→ **PROVIDED PASSAGE**:

>> Start

November: Taking Strides in Conservation and Community Engagement

Hello from Terry Herndon, CEO of AMDO

As we navigate through the heart of November, with leaves fallen in the north and the persistent dryness of the desert, the Arizona Mule Deer Organization (AMDO) has been energetically involved in various conservation activities.

Cordes Ranch Cleanup: A Community Effort

Our recent cleanup initiative at Cordes Ranch was a testament to community spirit. Nearly 20 volunteers joined forces early in the morning, determined to address the rampant issue of illegal dumping and environmental neglect at the ranch. By the day’s end, we had filled a large dump trailer and several truck beds to the brim with litter. Despite making significant progress, we recognize the need for ongoing efforts and plan to return in April for further cleanup. During our time at the ranch, we had the honor of meeting Patsy Cordes, a seventh-generation rancher. Her family’s longstanding commitment to wildlife conservation and land stewardship was evident and deeply inspiring. In a significant move, Patsy has invited AMDO to adopt her ranch through the Arizona Game and Fish program, a responsibility we eagerly accept, focusing on maintaining cleanliness and aiding with fencing and water catchments.

Solar Panels: Innovating for Wildlife and Ranchers

A crucial part of our conservation strategy involves the use of solar panels, generously donated each year by Arizona Public Service. These panels are a lifeline for ranchers, facilitating water projects and replacing the increasingly scarce traditional windmills. The use of solar panels for water pumping is not only eco-friendly but also aids ranchers in efficient water management. To ensure the maximum benefit for wildlife and hunting communities, we have set two critical conditions for ranchers receiving these panels: continuous water supply and hunter access to the land.

Repairing Water Catchments: A Critical Mission

Our commitment extends to the maintenance and repair of water catchments, a vital resource for wildlife. Often alerted by equestrian enthusiasts or our own monitoring volunteers, we respond swiftly to reports of malfunctioning catchments. While many issues are quickly resolved thanks to our skilled volunteers, some situations, like a recent incident of vandalism and theft, demand more extensive repairs and funding. We’re determined to restore these vital water sources, with plans underway for a major revitalization project in early 2024.

>> End

→ **DATA PROVIDED**:
>> Start

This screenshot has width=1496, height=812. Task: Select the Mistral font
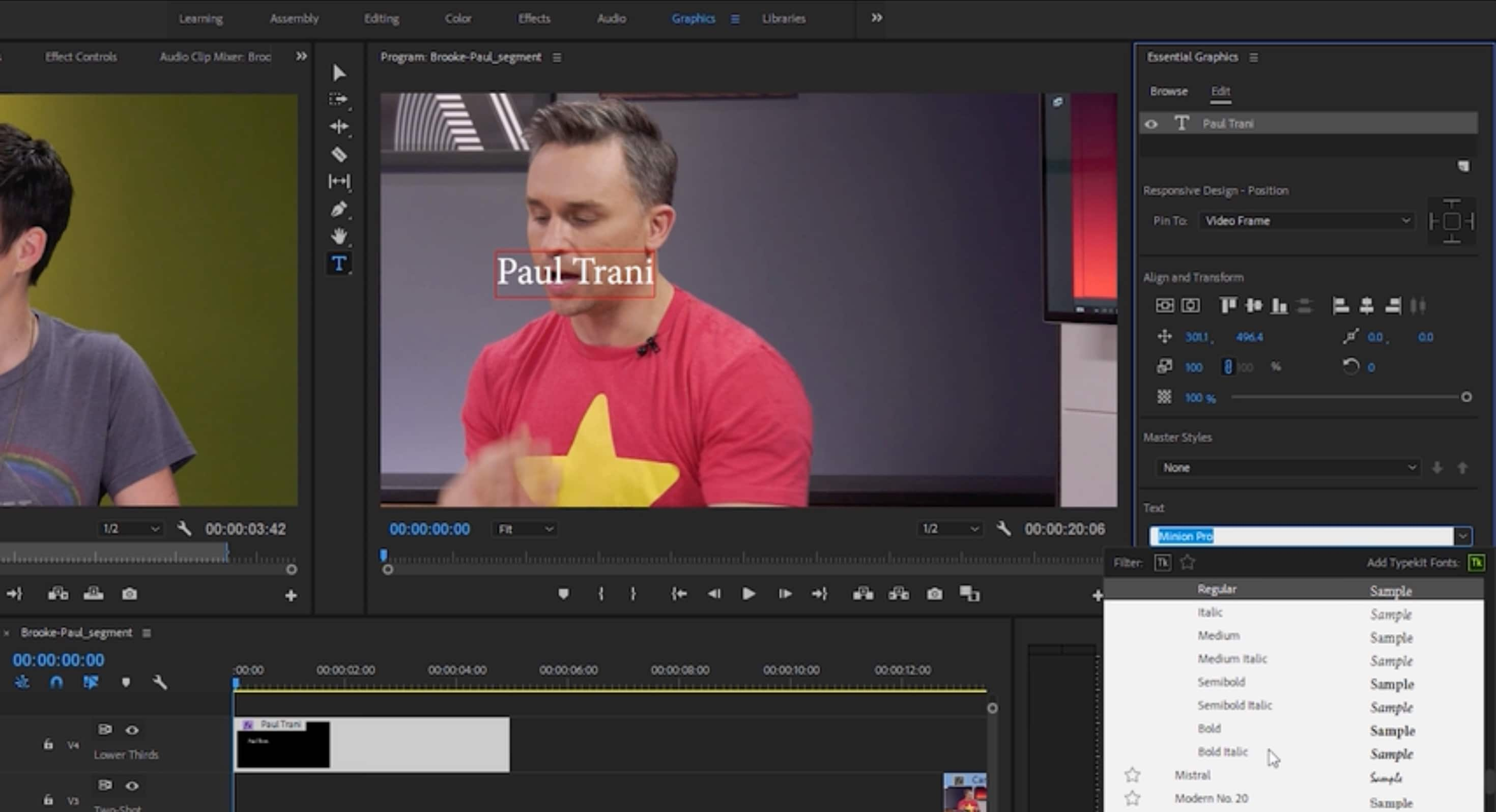coord(1192,775)
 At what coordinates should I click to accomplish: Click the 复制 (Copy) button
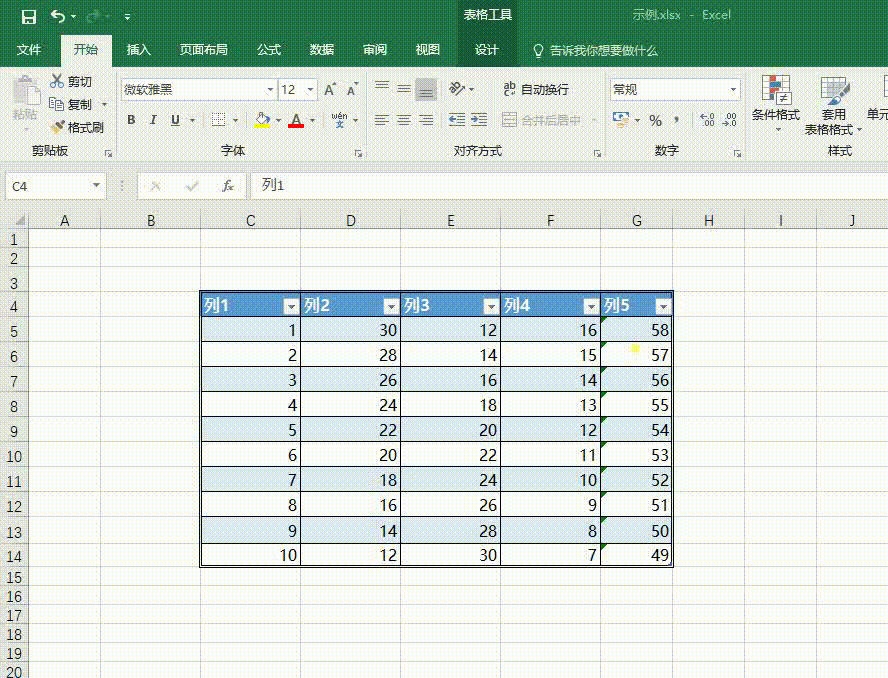[70, 104]
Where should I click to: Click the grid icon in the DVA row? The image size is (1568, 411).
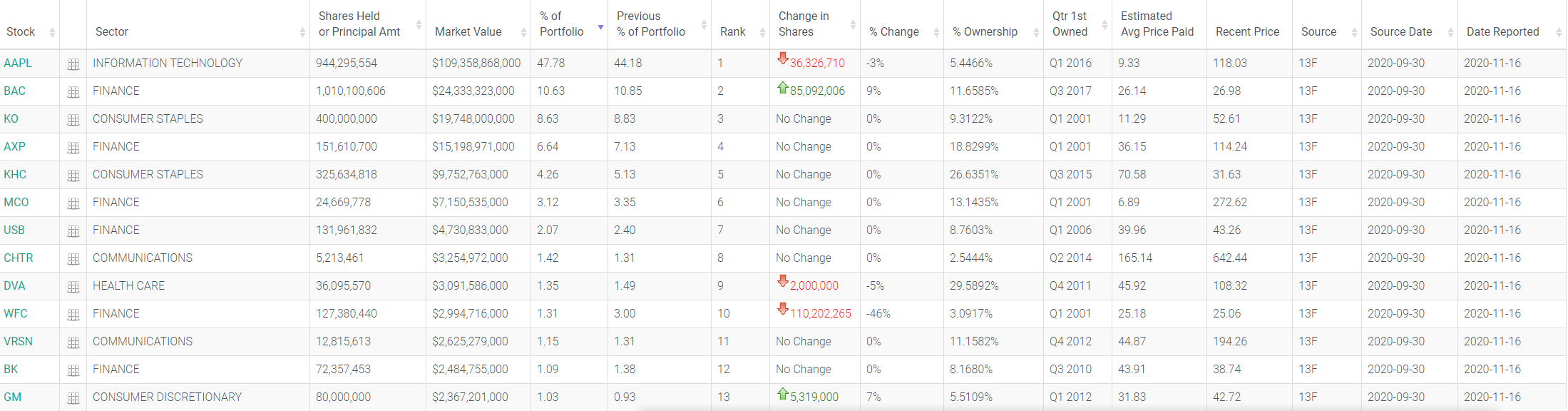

>> End

→ **WHAT YOU NEED TO DO**:
**a.** Do these statements agree with the AMDO November newsletter? Answer yes or no for each, and quote the words that decide it.
(i) Nearly 20 volunteers took part in the Cordes Ranch cleanup.
(ii) AMDO buys the solar panels it provides to ranchers each year.
(iii) The major revitalization of water catchments is planned for late 2024.
**b.** List every section heading in the AMDO November newsletter, leaving out the title and the greeting line.

→ **THE SOLUTIONS**:
**a.**
(i) Yes: "Nearly 20 volunteers joined forces early in the morning"
(ii) No: "generously donated each year by Arizona Public Service"
(iii) No: "plans underway for a major revitalization project in early 2024"

**b.**
Cordes Ranch Cleanup: A Community Effort
Solar Panels: Innovating for Wildlife and Ranchers
Repairing Water Catchments: A Critical Mission